Belgian brewers sue Coors

Confederation claims 'Belgian White' confuses consumers, damages Belgian brands

Nov 19, 1999 - The Confederation des Brasseries de Belgique has filed suit against Coors Brewing Co. It charges that the Colorado brewing company is misleading the American public into believing that Blue Moon Belgian White is brewed in Belgium instead of the United States.


Blue Moon Brewing Co. is a subsidiary of Coors and Coors makes those beers in Colorado and Tennessee breweries.

The CBB said it has asked Coors to voluntarily alter its labels, but Coors refused. The CBB said it filed the action to "protect the goodwill of genuine Belgian beer."

The CBB further asserts that Coors has damaged the market for authentic Belgian beer and is seeking an injunction to prevent Coors from "falsely and deceptively" labeling and advertising its beer as originating from Belgium.

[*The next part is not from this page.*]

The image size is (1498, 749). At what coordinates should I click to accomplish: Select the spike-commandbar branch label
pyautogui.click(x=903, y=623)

The CBB is asking the court to stop Coors from labeling Belgian White as Belgian or use it as a trademark. The suit also asks that Coors pay for an advertising campaign that corrects any wrong impressions and award punitive damages to the confederation.

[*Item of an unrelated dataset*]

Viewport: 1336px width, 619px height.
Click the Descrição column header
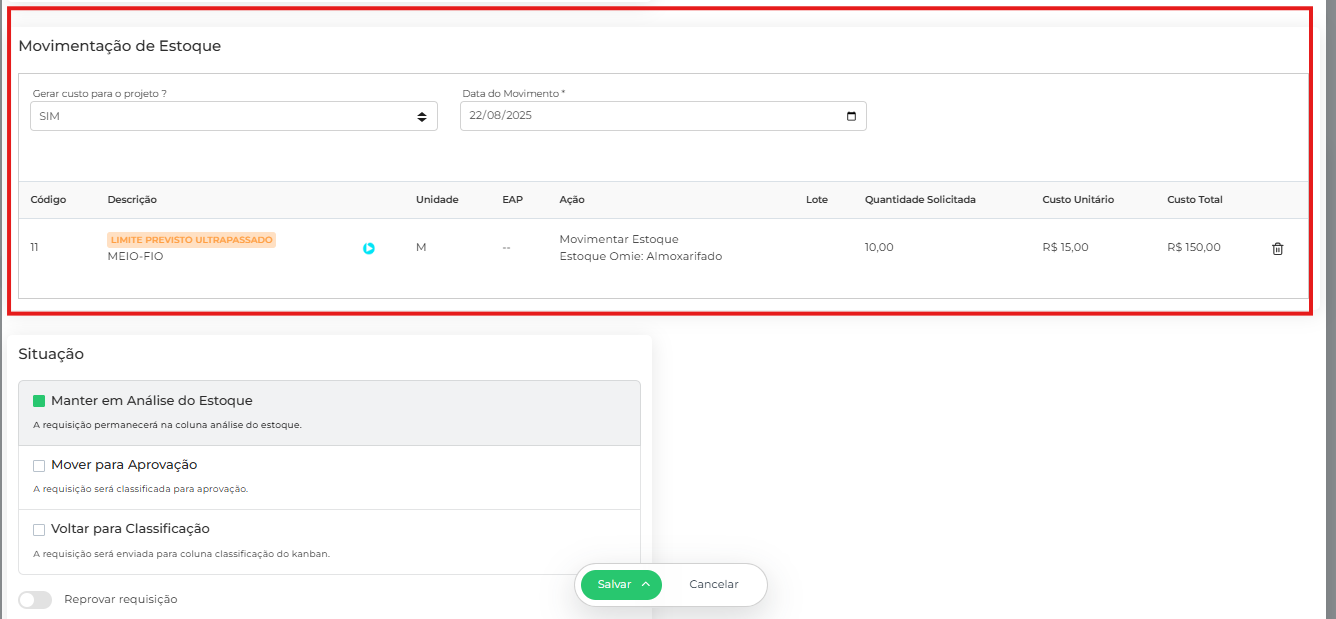tap(132, 200)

The CBB complained about the Belgian White last year to the Bureau of Alcohol, Tobacco and Firearms, which regulates beer labels. Coors responded by adding the letters "U.S.A." and the phrase "Belgian-style" to the bottle. The wording, however, is small and no changes were made to the six-pack carton or the advertising, said Bart Lazar, a lawyer representing the CBB.

A few years ago, Trappist monks in Belgium that brew beer asked Fort Collins-based New Belgium to drop the word "Trappist" from its Abbey Trappist-style ale, said New Belgium spokesman Greg Owsley.

"We were happy to oblige," he said. "We switched to the word Belgian-style. We attach the word style whenever we use the word Belgium."

New Belgium sold 105 barrels of beer in 1998, compared to the 23,000 of Belgian beer imported to the United States.